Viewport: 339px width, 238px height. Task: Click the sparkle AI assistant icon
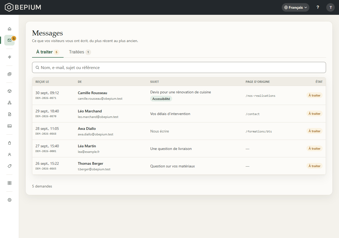[10, 57]
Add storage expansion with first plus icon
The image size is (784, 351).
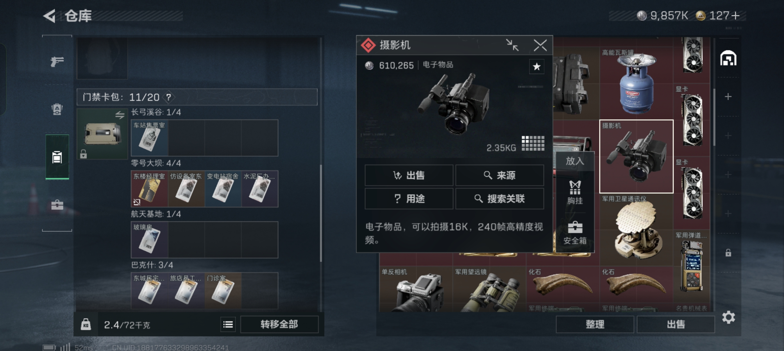728,97
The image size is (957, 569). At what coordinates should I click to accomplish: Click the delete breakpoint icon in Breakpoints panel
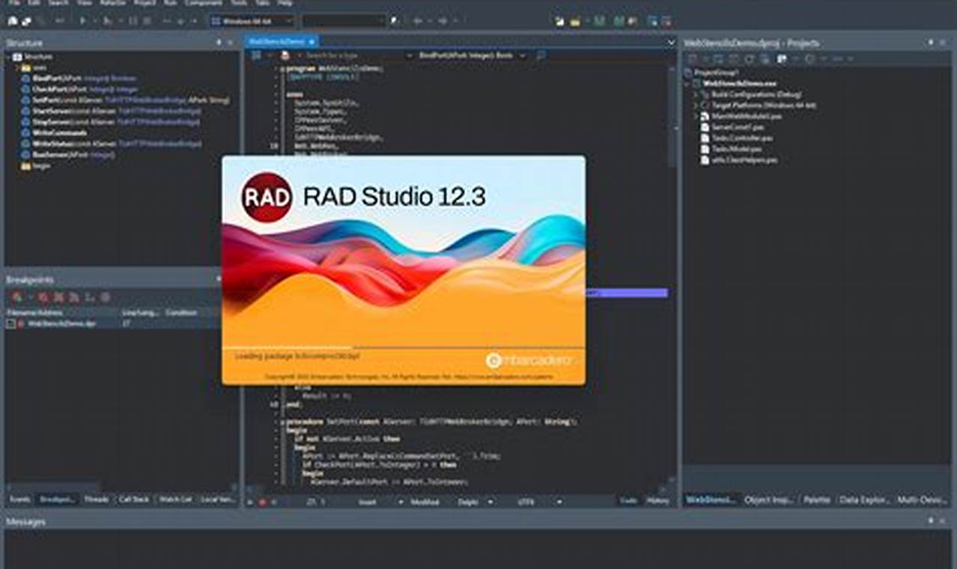(x=42, y=297)
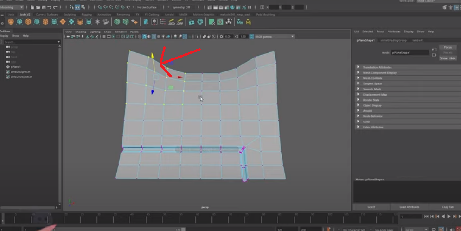This screenshot has height=231, width=461.
Task: Click the .GEO shelf icon
Action: 171,22
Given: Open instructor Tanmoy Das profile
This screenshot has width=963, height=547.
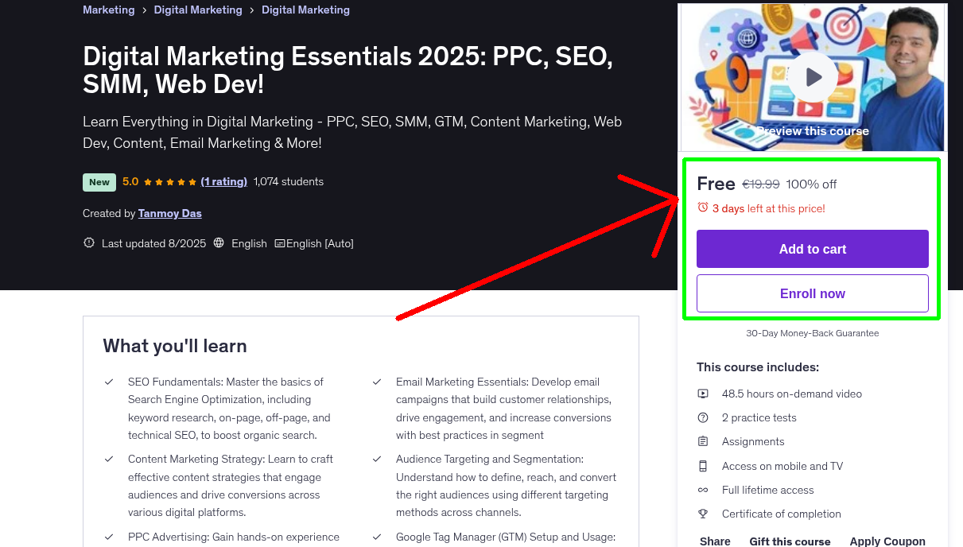Looking at the screenshot, I should pyautogui.click(x=170, y=213).
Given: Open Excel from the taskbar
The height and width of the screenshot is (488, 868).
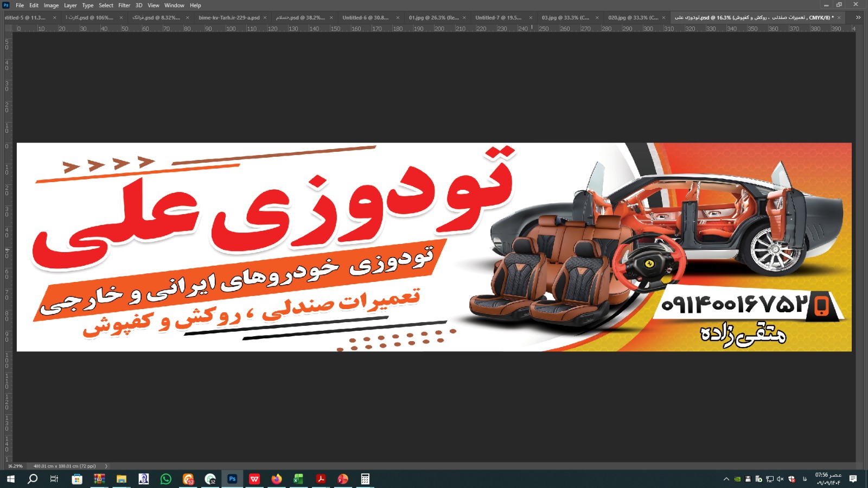Looking at the screenshot, I should [298, 479].
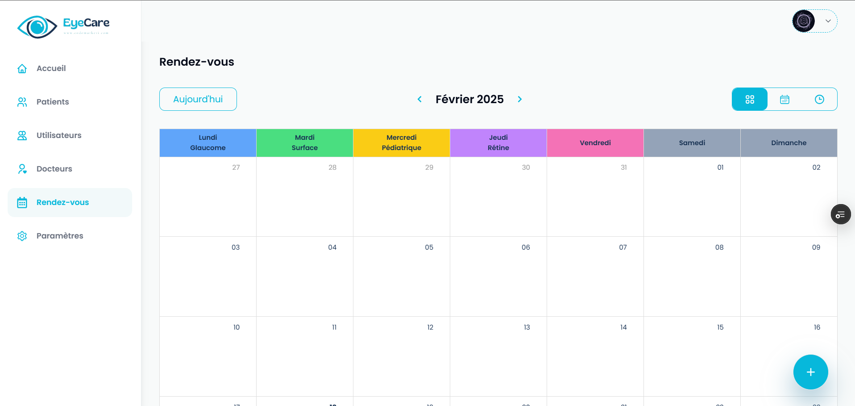This screenshot has height=406, width=855.
Task: Click the Aujourd'hui button
Action: click(x=198, y=99)
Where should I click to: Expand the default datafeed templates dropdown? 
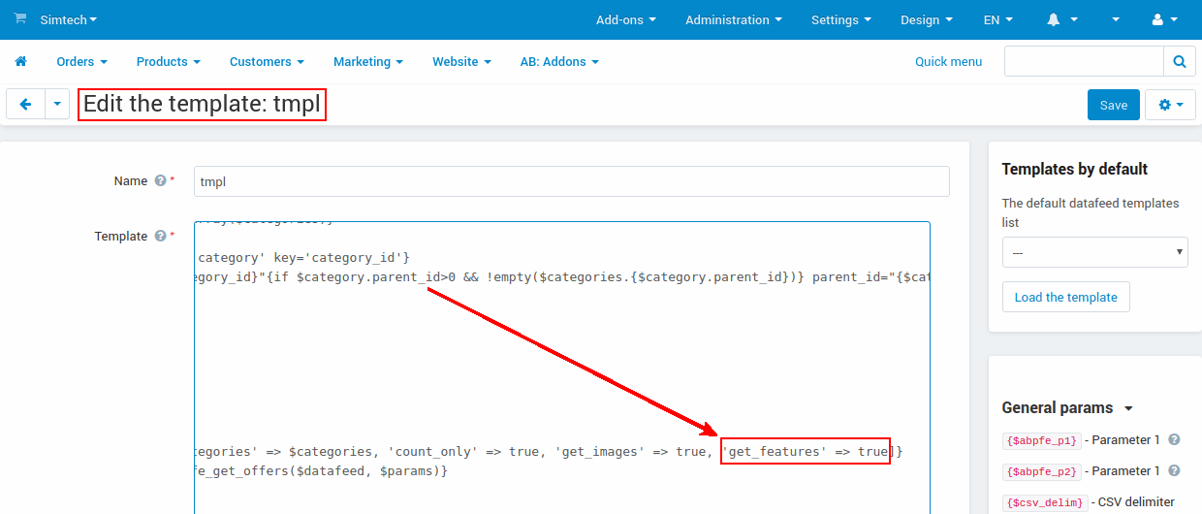(1094, 252)
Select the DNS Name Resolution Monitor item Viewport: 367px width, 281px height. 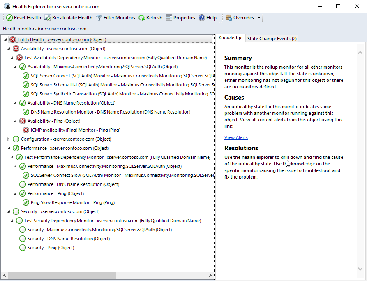pyautogui.click(x=110, y=112)
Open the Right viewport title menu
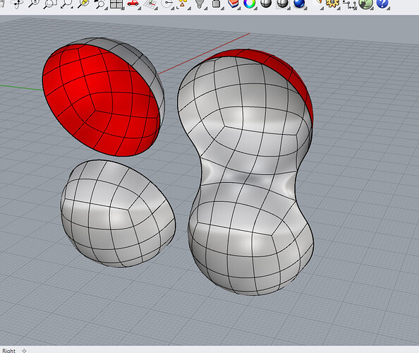 click(x=9, y=350)
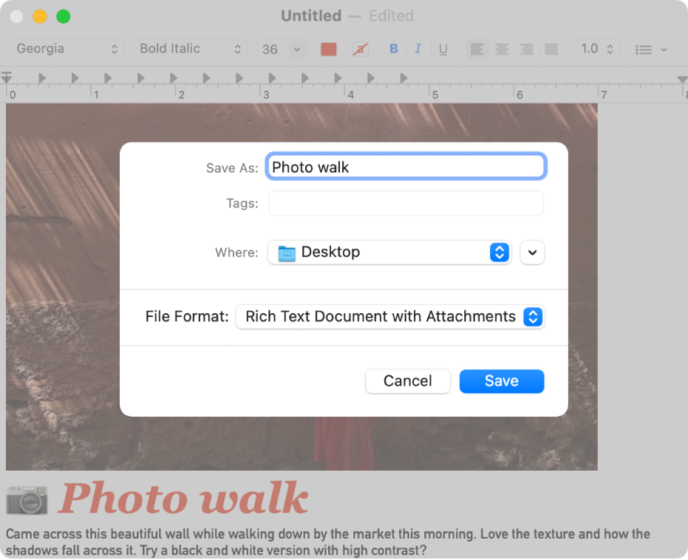Select center text alignment
The width and height of the screenshot is (688, 560).
point(502,49)
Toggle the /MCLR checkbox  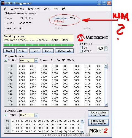[81, 51]
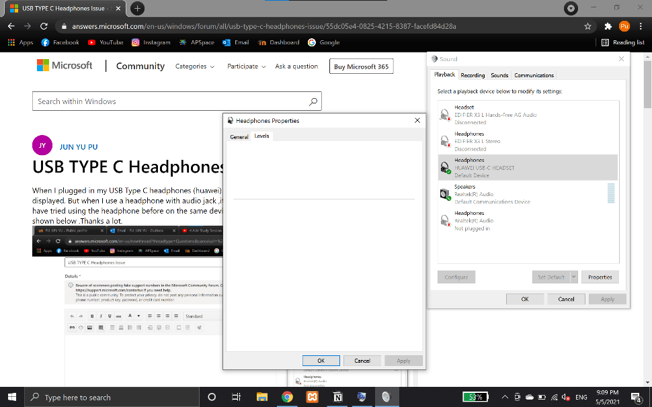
● ● ●
■ Assignment ■
Your answer should consist of all lines in the listing above that contain "Given".

■ Answer space ■
Given: Open instructor Tanmoy Das profile
Given: Open Excel from the taskbar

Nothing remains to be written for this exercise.